After reading each line of the entries, give the number of lines that contain "Close" and nothing else.

*** SOURCE MATERIAL

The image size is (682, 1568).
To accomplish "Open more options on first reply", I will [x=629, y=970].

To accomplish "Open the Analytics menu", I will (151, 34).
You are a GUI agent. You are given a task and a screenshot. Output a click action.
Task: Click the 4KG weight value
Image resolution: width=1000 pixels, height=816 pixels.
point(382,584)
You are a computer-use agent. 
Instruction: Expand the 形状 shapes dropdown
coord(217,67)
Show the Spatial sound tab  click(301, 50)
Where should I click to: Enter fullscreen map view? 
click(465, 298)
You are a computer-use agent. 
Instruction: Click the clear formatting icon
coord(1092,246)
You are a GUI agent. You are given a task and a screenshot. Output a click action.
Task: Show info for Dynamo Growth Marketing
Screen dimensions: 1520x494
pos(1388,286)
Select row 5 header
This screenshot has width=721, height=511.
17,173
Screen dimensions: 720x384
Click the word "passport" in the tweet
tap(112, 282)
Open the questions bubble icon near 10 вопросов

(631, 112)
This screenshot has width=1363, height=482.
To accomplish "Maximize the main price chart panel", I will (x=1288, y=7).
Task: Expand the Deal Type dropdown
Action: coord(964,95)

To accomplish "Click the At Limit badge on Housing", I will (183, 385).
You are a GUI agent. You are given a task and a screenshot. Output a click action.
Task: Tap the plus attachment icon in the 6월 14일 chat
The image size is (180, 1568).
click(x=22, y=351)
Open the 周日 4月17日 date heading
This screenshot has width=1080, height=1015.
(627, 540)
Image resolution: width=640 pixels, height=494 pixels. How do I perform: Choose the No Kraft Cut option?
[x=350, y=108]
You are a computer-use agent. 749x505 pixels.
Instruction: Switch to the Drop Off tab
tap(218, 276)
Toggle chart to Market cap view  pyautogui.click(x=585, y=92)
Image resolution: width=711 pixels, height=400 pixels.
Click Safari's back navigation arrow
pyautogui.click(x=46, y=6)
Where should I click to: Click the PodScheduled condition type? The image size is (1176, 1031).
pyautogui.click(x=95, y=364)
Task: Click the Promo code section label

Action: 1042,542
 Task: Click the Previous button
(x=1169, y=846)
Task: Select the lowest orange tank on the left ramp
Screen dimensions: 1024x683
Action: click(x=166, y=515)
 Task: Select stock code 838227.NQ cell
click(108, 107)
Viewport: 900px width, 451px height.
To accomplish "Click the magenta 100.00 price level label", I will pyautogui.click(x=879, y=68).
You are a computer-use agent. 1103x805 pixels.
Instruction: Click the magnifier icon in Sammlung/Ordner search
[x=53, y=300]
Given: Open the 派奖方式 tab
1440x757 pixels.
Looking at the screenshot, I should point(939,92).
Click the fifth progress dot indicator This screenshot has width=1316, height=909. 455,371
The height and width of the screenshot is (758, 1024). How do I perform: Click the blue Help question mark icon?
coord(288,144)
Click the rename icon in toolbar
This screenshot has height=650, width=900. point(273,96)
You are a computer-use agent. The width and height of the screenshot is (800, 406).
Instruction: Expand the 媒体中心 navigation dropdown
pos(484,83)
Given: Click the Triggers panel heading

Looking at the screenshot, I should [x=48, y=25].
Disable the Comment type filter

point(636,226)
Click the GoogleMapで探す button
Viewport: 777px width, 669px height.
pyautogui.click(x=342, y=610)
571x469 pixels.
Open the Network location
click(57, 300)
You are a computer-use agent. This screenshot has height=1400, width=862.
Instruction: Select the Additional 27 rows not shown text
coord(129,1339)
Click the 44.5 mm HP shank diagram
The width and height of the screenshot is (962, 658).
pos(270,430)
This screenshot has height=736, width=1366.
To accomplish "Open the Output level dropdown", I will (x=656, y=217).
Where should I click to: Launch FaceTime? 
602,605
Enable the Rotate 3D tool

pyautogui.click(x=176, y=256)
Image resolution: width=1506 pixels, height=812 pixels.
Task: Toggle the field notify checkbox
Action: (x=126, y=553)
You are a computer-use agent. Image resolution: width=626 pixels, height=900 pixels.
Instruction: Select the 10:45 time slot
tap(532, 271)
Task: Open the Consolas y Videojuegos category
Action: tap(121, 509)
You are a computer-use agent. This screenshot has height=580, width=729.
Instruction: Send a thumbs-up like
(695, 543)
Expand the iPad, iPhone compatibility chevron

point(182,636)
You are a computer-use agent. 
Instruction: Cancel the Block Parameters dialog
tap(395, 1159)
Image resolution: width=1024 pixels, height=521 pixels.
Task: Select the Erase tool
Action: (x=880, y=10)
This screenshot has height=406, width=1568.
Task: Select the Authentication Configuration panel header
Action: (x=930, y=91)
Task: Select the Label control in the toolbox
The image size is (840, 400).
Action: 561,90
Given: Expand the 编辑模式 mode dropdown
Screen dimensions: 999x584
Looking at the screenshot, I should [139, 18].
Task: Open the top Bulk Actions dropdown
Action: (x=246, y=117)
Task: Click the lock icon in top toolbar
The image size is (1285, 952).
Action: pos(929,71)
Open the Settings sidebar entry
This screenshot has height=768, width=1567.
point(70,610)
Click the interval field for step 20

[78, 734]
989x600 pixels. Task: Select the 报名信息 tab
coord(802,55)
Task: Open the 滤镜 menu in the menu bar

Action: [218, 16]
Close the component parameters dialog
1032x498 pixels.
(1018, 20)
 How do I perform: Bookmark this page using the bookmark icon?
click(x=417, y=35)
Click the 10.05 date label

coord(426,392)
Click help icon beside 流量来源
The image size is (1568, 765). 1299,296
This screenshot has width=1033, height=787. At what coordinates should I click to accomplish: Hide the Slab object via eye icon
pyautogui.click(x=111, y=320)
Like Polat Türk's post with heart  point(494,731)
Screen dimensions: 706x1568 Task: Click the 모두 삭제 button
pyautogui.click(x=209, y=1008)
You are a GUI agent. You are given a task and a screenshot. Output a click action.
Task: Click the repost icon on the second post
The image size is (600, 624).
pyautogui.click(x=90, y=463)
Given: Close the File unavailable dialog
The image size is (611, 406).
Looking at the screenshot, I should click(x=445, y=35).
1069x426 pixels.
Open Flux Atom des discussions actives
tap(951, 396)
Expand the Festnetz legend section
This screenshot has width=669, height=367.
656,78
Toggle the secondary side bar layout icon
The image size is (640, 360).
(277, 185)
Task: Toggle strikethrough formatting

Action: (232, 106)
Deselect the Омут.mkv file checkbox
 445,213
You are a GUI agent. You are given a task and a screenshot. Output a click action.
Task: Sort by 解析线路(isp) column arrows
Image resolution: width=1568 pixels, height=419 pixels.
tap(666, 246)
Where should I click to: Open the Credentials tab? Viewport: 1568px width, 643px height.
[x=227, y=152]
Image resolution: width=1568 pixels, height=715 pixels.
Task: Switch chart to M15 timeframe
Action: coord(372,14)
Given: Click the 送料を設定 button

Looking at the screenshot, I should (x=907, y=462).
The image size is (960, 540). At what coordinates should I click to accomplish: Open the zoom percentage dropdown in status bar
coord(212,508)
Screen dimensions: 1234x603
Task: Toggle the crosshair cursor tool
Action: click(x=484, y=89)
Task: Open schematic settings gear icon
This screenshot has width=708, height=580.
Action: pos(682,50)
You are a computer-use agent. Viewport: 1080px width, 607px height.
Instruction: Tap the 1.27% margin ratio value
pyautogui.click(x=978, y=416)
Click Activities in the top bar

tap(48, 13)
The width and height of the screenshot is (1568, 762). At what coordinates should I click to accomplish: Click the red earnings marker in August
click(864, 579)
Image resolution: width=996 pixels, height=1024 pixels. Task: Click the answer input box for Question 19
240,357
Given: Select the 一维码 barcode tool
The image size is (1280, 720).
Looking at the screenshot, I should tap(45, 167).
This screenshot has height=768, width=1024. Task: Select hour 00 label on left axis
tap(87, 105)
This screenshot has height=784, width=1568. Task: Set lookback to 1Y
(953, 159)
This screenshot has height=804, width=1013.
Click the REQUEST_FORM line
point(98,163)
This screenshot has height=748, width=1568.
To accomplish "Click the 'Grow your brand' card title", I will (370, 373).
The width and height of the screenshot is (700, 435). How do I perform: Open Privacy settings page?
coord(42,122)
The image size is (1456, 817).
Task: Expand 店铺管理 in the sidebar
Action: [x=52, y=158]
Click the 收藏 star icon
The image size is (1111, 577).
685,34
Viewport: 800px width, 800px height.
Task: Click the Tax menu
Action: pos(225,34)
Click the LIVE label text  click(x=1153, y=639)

******

- ANSWER TO THIS PROBLEM
2